Collected data entries
--------

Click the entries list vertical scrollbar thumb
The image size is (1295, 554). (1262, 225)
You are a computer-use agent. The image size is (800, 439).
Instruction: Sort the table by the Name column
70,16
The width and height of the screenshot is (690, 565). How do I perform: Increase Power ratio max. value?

--------

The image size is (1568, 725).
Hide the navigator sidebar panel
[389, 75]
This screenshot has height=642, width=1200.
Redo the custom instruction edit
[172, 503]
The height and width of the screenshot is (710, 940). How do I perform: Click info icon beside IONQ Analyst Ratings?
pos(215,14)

--------

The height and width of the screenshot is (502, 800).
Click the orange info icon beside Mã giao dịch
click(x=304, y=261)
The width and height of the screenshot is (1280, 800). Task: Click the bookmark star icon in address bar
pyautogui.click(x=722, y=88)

--------

Change "info icon" to "information icon" in the data that begins at the line containing "The height and width of the screenshot is (710, 940)." and ends after the line containing "pos(215,14)", and leave everything else unchanged. Return only those lines.

The height and width of the screenshot is (710, 940). How do I perform: Click information icon beside IONQ Analyst Ratings?
pos(215,14)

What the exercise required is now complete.